ADHD is a neurodevelopmental disorder that affects a person's ability to effectively manage a task, role, or situation. People with ADHD typically have trouble with self-regulation, causing difficulties with organizing, initiating, and sustaining functional actions over time.

Adults with ADHD may:

  • Have trouble focusing
  • Struggle with organization
  • Feel restless
  • Have difficulty listening to instructions and/or remembering details
  • Have trouble completing tasks

Symptoms and severity can vary among individuals. For some, ADHD symptoms may be mild, while for others they can severely impact day-to-day functioning.

ADD vs. ADHD

"ADD" (attention deficit disorder) is an outdated term that used to mean ADHD without hyperactive or impulsive symptoms.
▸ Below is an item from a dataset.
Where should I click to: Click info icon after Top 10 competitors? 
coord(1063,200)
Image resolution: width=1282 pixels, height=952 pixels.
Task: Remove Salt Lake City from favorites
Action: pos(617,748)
Now, "ADHD" is the term used for the condition as a whole, with these three subtypes:

  • Primarily inattentive (formerly ADD)
  • Primarily hyperactive/impulsive
  • Combination of inattentive and hyperactive/impulsive

ADHD Therapy Benefits

While medication is typically recommended as the first-line treatment for ADHD, it isn't always possible or preferable.

For some people, ADHD medication may:

  • Have side effects
  • Be unsuitable/hazardous
  • Not be effective
  • Not be preferred

Therapy can be effective as an alternative to or supplement with medication.

Medication and therapy may also target different areas. Medication helps to control the core symptoms of distractibility, short attention span, and impulsivity, while cognitive behavioral therapy (CBT) can help with the habits and skills needed for self-management and emotional and interpersonal self-regulation.

It's common for adults with ADHD to have comorbid (co-occurring) conditions, such as depression or anxiety disorders. Some therapies used for ADHD can also help address comorbid mental health conditions.

ADHD Therapy Types

There are several types of therapies available for adult ADHD.

Cognitive Behavioral Therapy (CBT)

Cognitive behavioral therapy (CBT) is the most common non-pharmaceutical treatment for ADHD. Research shows positive effects from CBT on the primary ADHD symptoms and impairments in adults with ADHD.

CBT for adults with ADHD may include:

  • Cognitive modification (changing how you think about things)
  • Behavioral modification and coping skills (doing things differently)
  • Acceptance, mindfulness, or persistence
  • Implementation strategies

CBT programs have been developed specifically for adults with ADHD. These address challenges in the daily functions of time management, organization, and planning. Other focuses include emotional self-regulation, impulse control, and stress management.

CBT can also address coexisting anxiety and depressive disorders, which are common in the adult ADHD community.

Mindfulness-Based Cognitive Therapy (MBCT)

Mindfulness-based cognitive therapy (MBCT) combines conventional cognitive behavioral interventions with mindfulness meditation.

Mindfulness promotes an open and alert state of mind in which the person’s attention stays in the present moment. Thoughts and feelings that arise during mindfulness exercises are recognized but not judged.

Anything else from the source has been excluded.